Nível de água recua cerca de dois metros na zona baixa de Alcácer do Sal
A água acumulada na zona baixa de Alcácer do Sal, inundada há vários dias devido ao mau tempo, recuou cerca de dois metros durante a madrugada, revelou hoje a presidente da câmara municipal, Clarisse Campos.
Foto: CMAS
Segundo a autarca, a chuva tem dado algumas tréguas nas últimas horas, permitindo que a zona ribeirinha tenha “acordado com um pouco menos de água”. Ainda assim, alertou que as áreas mais baixas continuam com níveis elevados de inundação, sobretudo a Avenida dos Aviadores.
“Acho que a água desceu quase dois metros aqui em algumas zonas, mas as zonas mais baixas continuam ainda com muita, muita água”, explicou.
Esta ligeira descida das águas possibilitou retomar o contacto com os moradores que permanecem em casas situadas na área inundada. Com o apoio da Marinha e dos Bombeiros, a autarquia está a avaliar a situação dessas pessoas e a insistir para que abandonem as habitações.
Clarisse Campos sublinhou que muitos residentes continuam “sem eletricidade, sem conforto” e demonstram preocupação por estarem isolados há vários dias.
“Vamos agora avaliar se têm condições para continuar nas suas casas”, afirmou, reforçando que, apesar da insistência das autoridades, a decisão final cabe sempre aos moradores.

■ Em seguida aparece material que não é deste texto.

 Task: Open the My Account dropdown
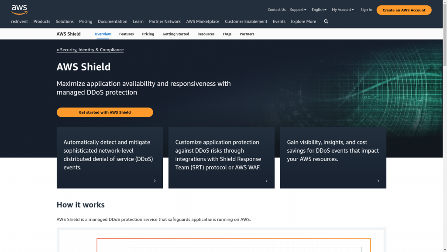(x=342, y=9)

As pessoas que ficam provisoriamente desalojadas estão a ser encaminhadas para um espaço da Santa Casa da Misericórdia de Alcácer do Sal. No total, já foram retiradas cerca de 200 pessoas nos últimos dias. Algumas encontram-se acolhidas por particulares, enquanto outras estão em alojamentos locais, residenciais e hotéis.
Já sobre a onda de solidariedade proveniente de concelhos vizinhos e de várias zonas do país, a presidente da câmara mostrou-se “emocionada e grata” por terem sido entregues “muitos produtos e muitas doações” e alertou que a cidade vai necessitar de um apoio significativo na fase de reconstrução.

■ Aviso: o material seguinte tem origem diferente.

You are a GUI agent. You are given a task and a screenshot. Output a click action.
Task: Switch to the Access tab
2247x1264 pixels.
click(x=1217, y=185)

“Neste momento de emergência já temos muitas doações de bens alimentares e outros produtos, mas numa fase seguinte vamos precisar de muita ajuda para apoiar as pessoas na reconstrução e no reequipamento das suas casas”, afirmou.
A autarca acrescentou ainda que vários serviços municipais foram afetados pelas cheias, o que exigirá “um trabalho enorme” de reparação de estradas e passeios.